Seyed Amir Malekpour, Hamid Pezeshk, Mehdi Sadeghi

Abstract

Copy Number Variation (CNV) is envisaged to be a major source of large structural variations in the human genome. In recent years, many studies apply Next Generation Sequencing (NGS) data for the CNV detection. However, still there is a necessity to invent more accurate computational tools. In this study, mate pair NGS data are used for the CNV detection in a Hidden Markov Model (HMM). The proposed HMM has position specific emission probabilities, i.e. a Gaussian mixture distribution. Each component in the Gaussian mixture distribution captures a different type of aberration that is observed in the mate pairs, after being mapped to the reference genome.

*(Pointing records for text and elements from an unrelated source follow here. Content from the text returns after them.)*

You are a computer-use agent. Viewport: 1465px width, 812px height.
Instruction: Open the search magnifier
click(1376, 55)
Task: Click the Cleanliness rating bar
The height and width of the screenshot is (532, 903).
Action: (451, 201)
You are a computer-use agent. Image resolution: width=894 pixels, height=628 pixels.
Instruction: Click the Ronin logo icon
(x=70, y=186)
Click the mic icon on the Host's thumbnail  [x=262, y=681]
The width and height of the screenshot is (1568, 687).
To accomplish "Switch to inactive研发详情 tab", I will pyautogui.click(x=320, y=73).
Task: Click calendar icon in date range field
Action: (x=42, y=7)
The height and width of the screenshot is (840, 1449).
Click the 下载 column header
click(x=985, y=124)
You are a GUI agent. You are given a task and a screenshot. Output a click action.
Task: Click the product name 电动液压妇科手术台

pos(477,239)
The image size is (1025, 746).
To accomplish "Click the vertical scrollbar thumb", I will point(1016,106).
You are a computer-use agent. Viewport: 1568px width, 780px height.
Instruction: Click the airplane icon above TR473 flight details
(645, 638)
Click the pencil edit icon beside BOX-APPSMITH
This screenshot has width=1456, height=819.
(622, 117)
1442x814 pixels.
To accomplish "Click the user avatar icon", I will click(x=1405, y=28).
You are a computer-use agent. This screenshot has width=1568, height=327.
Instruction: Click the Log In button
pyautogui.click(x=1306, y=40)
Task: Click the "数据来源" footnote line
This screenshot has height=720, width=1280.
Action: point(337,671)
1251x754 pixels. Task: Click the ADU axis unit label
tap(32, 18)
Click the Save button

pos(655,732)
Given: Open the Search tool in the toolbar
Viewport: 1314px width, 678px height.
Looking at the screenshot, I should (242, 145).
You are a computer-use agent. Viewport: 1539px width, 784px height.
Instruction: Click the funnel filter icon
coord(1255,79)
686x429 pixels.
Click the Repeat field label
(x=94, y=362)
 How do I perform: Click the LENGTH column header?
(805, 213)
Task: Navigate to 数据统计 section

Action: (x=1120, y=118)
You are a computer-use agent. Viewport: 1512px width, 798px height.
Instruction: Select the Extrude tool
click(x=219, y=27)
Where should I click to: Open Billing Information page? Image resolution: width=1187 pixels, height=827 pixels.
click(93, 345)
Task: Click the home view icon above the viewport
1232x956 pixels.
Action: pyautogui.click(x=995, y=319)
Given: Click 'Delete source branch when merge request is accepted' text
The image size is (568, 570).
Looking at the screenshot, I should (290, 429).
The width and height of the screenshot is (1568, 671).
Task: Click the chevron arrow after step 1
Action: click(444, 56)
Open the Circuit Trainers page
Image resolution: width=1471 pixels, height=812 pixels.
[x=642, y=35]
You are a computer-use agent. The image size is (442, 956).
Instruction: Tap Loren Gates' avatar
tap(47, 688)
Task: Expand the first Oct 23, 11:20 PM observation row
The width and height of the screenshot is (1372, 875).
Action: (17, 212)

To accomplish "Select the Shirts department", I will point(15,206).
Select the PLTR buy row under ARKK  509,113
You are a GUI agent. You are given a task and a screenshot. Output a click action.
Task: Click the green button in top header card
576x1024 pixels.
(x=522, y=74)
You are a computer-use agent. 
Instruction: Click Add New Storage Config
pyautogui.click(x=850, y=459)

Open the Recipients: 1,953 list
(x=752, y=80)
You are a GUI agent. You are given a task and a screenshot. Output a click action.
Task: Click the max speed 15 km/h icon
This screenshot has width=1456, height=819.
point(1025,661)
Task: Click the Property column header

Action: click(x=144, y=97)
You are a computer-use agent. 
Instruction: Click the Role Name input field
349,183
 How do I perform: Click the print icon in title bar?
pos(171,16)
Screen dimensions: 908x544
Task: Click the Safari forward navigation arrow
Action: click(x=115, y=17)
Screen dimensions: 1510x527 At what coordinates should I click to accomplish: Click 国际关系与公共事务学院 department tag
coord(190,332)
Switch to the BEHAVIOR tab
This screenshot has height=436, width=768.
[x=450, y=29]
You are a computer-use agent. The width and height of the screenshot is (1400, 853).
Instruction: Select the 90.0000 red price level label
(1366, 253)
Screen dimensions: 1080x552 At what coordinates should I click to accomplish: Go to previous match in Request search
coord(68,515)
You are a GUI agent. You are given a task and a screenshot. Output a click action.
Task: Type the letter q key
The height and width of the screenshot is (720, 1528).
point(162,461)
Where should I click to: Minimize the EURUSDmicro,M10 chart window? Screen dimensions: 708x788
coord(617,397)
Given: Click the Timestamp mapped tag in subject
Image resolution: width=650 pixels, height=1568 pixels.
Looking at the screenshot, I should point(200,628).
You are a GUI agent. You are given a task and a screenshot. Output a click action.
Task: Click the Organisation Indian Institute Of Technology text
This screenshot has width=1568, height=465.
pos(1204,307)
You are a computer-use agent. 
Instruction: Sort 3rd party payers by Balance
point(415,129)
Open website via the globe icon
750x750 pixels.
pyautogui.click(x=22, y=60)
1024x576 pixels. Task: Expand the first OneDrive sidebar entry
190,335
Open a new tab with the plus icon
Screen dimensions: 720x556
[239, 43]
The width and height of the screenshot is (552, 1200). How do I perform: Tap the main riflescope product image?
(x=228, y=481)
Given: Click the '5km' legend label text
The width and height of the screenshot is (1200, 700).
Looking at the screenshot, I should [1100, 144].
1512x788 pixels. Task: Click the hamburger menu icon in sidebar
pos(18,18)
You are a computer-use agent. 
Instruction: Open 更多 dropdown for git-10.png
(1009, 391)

These aberrations may include any increase (decrease) in the insertion size or change in the direction of mate pairs that are mapped to the reference genome. This HMM with Position-Specific Emission probabilities (PSE-HMM) is utilized for the genome-wide detection of deletions and tandem duplications. The performance of PSE-HMM is evaluated on a simulated dataset and also on a real data of a Yoruban HapMap individual, NA18507. PSE-HMM is effective in taking observation dependencies into account and reaches a high accuracy in detecting genome-wide CNVs. MATLAB programs are available at http://bs.ipm.ir/softwares/PSE-HMM/ .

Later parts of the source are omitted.